In *slime-events* you have:
("The value 68089408 is not of type SIMPLE-STRING." " [Condition of
type TYPE-ERROR]" nil)
(("ABORT" "Return to SLIME's top level.")
("TERMINATE-THREAD" "Terminate this thread (#<THREAD \"worker\"
{1411A649}>)"))
((0 "(SB-KERNEL:%SXHASH-SIMPLE-STRING #<unavailable argument>)")
(1 "((FLET SB-C::LOOKUP) (#<SB-C::VOLATILE-INFO-ENV \"Working\">
#<SB-C::COMPACT-INFO-ENV #1=\"Auxiliary\"> #<SB-C::COMPACT-INFO-ENV
#1#>))")
(2 "(MACRO-FUNCTION #<error printing object>)")
(3 "(SWANK::SYMBOL-INDENTATION #<error printing object>)")
(4 "((FLET SWANK::CONSIDER) #<error printing object>)")
(5 "((FLET SB-IMPL::ITERATE-OVER-HASH-TABLE)
#<SB-IMPL::PACKAGE-HASHTABLE :SIZE 95 :FREE 36 :DELETED 0>)")
(6 "(SWANK::UPDATE-INDENTATION/DELTA-FOR-EMACS #<HASH-TABLE :TEST EQ
:COUNT 124 {14004AC1}> (#<PACKAGE \"SWANK-IO-PACKAGE\"> #<PACKAGE
\"SWANK\"> #<PACKAGE \"SWANK-MOP\"> #<PACKAGE \"SWANK-BACKEND\">
#<PACKAGE \"SWANK-LOADER\"> #<PACKAGE \"WEBLOCKS-ASD\"> ...))")
(7 "(SWANK::PERFORM-INDENTATION-UPDATE #<SWANK::CONNECTION
{14004B11}> (#<PACKAGE \"SWANK-IO-PACKAGE\"> #<PACKAGE \"SWANK\">
#<PACKAGE \"SWANK-MOP\"> #<PACKAGE \"SWANK-BACKEND\"> #<PACKAGE
\"SWANK-LOADER\"> #<PACKAGE \"WEBLOCKS-ASD\"> ...))")
(8 "(SWANK::RUN-HOOK (SWANK::SYNC-INDENTATION-TO-EMACS
SWANK::SYNC-FEATURES-TO-EMACS))")
(9 "((LAMBDA NIL))")
(10 "((LAMBDA (SWANK-BACKEND::HOOK SWANK-BACKEND::FUN)) #<FUNCTION
SWANK:SWANK-DEBUGGER-HOOK> #<CLOSURE (LAMBDA NIL) {1410E8B5}>)")
(11 "((LAMBDA NIL))")
(12 "((LAMBDA (SWANK-BACKEND::HOOK SWANK-BACKEND::FUN)) #<FUNCTION
SWANK:SWANK-DEBUGGER-HOOK> #<FUNCTION (LAMBDA NIL) {13E2D9F5}>)")
(13 "(SWANK::CALL-WITH-REDIRECTED-IO #<SWANK::CONNECTION {14004B11}>
#<CLOSURE (LAMBDA NIL) {1410E77D}>)")
(14 "(SWANK::CALL-WITH-CONNECTION #<SWANK::CONNECTION {14004B11}>
#<FUNCTION (LAMBDA NIL) {13E2D9F5}>)")
(15 "(SWANK::HANDLE-REQUEST #<SWANK::CONNECTION {14004B11}>)")
(16 "(SWANK::CALL-WITH-BINDINGS NIL #<CLOSURE (LAMBDA NIL) {1410E75D}>)")
(17 "((FLET SB-THREAD::WITH-MUTEX-THUNK))")
(18 "(SB-UNIX::CALL-WITH-LOCAL-INTERRUPTS #<CLOSURE (FLET
SB-UNIX::WITH-LOCAL-INTERRUPTS-THUNK) {4D01C2D}> T)")
(19 "((FLET SB-UNIX::WITHOUT-INTERRUPTS-THUNK) T)"))
Which not only tells us that the error occurs while Slime is updating
identation information, we also (quite accidentally) learn that
something is amiss: in frame 7 we see "WEBLOCKS-ASD" which is
definitely not part of the normal SBCL distribution... and likely
there are others as well.

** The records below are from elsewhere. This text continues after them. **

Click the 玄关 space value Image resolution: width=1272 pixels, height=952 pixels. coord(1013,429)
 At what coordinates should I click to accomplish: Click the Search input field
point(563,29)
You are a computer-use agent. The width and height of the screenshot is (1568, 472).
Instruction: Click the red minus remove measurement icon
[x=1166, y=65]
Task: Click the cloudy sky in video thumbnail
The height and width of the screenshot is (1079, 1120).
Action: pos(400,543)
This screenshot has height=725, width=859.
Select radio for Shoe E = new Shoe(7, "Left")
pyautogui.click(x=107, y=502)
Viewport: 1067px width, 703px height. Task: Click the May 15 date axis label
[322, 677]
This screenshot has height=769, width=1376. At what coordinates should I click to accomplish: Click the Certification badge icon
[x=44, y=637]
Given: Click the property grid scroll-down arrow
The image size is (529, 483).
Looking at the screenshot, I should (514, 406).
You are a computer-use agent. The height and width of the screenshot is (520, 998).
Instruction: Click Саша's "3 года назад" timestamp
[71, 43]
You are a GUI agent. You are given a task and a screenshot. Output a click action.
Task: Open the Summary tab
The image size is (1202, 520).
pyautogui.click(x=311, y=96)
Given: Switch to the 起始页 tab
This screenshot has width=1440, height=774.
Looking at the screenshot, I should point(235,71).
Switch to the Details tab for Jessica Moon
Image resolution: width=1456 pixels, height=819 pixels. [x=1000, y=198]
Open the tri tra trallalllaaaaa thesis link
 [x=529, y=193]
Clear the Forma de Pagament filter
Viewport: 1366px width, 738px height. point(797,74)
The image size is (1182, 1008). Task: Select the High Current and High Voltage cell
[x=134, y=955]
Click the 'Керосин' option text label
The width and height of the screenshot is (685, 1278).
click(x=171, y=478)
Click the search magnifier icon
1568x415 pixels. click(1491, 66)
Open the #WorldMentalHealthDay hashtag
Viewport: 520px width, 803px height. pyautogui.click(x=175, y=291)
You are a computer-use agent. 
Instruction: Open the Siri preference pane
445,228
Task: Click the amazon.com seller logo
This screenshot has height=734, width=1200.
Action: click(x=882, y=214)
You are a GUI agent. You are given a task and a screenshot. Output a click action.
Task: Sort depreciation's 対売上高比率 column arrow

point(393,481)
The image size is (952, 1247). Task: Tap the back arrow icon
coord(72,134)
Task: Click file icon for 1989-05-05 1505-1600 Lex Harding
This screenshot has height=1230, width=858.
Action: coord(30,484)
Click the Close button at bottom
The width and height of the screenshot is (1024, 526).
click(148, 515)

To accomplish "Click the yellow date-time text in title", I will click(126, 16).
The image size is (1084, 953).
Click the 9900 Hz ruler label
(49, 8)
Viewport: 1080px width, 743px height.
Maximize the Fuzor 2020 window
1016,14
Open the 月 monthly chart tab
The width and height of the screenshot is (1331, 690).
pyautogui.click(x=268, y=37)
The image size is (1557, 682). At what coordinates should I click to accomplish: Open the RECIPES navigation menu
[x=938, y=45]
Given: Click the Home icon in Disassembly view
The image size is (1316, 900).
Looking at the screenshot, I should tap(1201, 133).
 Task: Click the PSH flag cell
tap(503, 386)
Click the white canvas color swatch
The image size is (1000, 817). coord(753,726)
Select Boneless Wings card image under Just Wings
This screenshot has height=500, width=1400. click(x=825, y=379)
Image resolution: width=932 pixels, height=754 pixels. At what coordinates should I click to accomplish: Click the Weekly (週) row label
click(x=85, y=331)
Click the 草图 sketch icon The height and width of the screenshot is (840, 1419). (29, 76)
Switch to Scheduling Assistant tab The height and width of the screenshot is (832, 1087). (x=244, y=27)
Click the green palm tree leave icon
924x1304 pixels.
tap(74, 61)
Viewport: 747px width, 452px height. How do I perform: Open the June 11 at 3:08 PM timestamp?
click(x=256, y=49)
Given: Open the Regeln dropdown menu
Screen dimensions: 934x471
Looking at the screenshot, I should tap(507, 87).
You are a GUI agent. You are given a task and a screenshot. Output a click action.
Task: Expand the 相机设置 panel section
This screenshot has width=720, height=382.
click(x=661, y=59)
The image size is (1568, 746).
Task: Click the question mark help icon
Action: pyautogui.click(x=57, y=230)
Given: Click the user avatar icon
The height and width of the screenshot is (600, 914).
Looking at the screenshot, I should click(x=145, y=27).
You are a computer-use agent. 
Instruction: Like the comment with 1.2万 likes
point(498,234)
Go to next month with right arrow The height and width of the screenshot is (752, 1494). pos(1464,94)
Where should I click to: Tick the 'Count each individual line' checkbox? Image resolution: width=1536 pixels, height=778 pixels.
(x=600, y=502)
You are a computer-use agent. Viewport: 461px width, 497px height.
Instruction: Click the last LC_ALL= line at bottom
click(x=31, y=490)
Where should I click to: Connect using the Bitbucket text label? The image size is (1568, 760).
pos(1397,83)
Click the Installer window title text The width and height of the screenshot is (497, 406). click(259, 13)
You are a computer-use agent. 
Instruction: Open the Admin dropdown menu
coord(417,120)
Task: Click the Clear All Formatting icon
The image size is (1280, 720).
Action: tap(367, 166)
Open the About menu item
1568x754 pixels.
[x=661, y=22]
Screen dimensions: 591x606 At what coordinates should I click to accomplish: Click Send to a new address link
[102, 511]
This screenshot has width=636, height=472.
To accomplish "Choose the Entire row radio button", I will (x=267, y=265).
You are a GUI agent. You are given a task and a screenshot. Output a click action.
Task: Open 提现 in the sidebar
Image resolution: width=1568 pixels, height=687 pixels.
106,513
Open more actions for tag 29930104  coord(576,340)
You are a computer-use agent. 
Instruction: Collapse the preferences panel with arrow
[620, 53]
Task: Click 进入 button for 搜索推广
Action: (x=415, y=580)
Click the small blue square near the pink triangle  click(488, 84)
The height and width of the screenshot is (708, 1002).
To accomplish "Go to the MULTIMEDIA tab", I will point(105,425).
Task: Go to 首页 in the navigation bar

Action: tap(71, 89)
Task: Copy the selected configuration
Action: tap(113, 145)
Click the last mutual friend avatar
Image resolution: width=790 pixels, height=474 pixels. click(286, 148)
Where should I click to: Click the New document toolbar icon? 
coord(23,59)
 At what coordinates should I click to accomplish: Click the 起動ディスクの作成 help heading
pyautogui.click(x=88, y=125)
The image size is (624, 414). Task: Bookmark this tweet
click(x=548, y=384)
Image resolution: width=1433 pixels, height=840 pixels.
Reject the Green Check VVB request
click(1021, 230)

Either this is a custom core, or you do have
either .sbclrc, or /etc/sbclrc.
Additionally, from the MACRO-FUNCTION & LOOKUP frames I can tell that
somehow you have, in some package, a symbol whose name is not a string
but a number. This is quite an achievement. :) Constructing a bogus
symbol like that is not too hard (SAFETY 0 and lying to the compiler
can do it), but getting them interned into a package is a lot harder
-- I cannot think of a simple mistake that could cause that even in
SAFETY 0 code. In other words, something is probably badly wrong with
the image even before Slime starts.
Where do the extra packages like Weblocks come from? Once you know
that, does the same error occur if you start without them?